TO secure supply for its expanding portfolio of gas-fired power plants, Lopez-led First Gen Corp has started scouting for local and foreign partners for the construction of its $1-billion liquefied natural gas (LNG) import terminal in Batangas.
First Gen president Francis Giles Puno said they are already studying an option to build their own terminal, hiring top advisers to look at the sites and oversee the selection process.
Puno said the LNG facility will supply natural gas to its power plants located in Batangas.
“We have already a detailed design of the LNG terminal and the only thing we need to do next is to bid it out,” he said
After the bidding, the company will solicit proposals from interested parties, which in turn will be their basis to decide whether to pursue the project.
He said the facility, which is expected to be operational in 2020, will be adjacent to the company’s gas-fired power plants Sta. Rita and San Lorenzo, with a combined generating capacity of 1,500MW.
The company is also constructing two more natural gas plants — the 97MW Avion open cycle natural gas-fired power plant and the 414MW San Gabriel plant. They will initially run on natural gas produced from the Malampaya field off southwestern Palawan.
“We spent a lot of time determining whether there is feasibility in locating an LNG terminal adjacent to our power plants,” Puno told a Natural Gas Summit in Makati City.
In actively pushing for the project, Puno said the LNG terminal is part of the company’s back-up plan in case the Malampaya gas supply decelerates. The government has said that Malampaya’s output may run out by 2024.
The Malampaya natural gas field, which was discovered in 1992, helps generate 2,700 megawatts (MW) of electricity and accounts for about 40 percent of Luzon’s power requirements.
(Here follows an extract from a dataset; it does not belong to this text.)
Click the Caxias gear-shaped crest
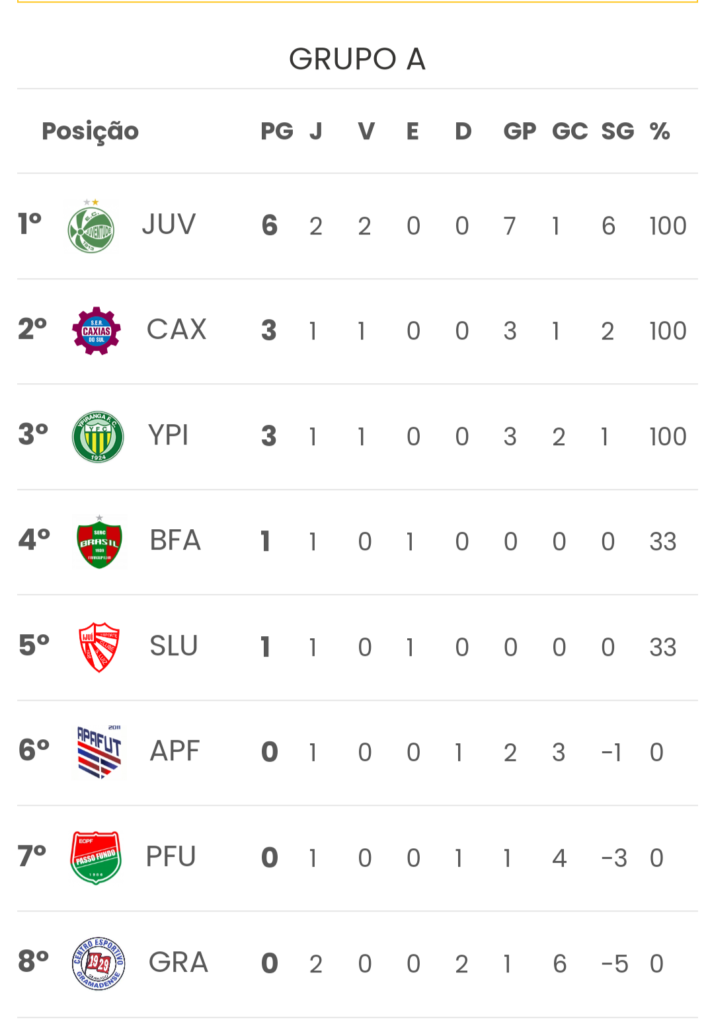(x=96, y=330)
Puno also said First Gen’s current gas supply contracts from Malampaya will expire in about 10 years’ time.
“We have roughly 10 years until 2024 when our Malampaya contract will end and if there is no feasible option, then we have no choice but to build our own LNG terminal,” he added.
First Gen is looking at a combination of debt and equity to finance both the LNG terminal and some $1 billion investments in new gas-fired power plants, Puno said.
Alongside the planned construction of an LNG terminal, Puno said
they have also started looking at possible suppliers and are very excited about the gas business.
“LNG is the most viable option to ensure a cleaner and sustainable fuel mix for the country,” he added.
Meanwhile, First Philippine Holdings Corp. (FPHC), the parent firm of First Gen, has allocated P14.5 billion for its liquefied natural gas (LNG) project in Batangas.
In a disclosure to the Philippine Stock Exchange (PSE), the FPHC said the allocation was approved by its board of directors.
At the same time, the FPHC Board also approved the allocation of P4.9 billion as debt service as well as P2.6 billion for a share buyback and P1.2 billion for general corporate purposes.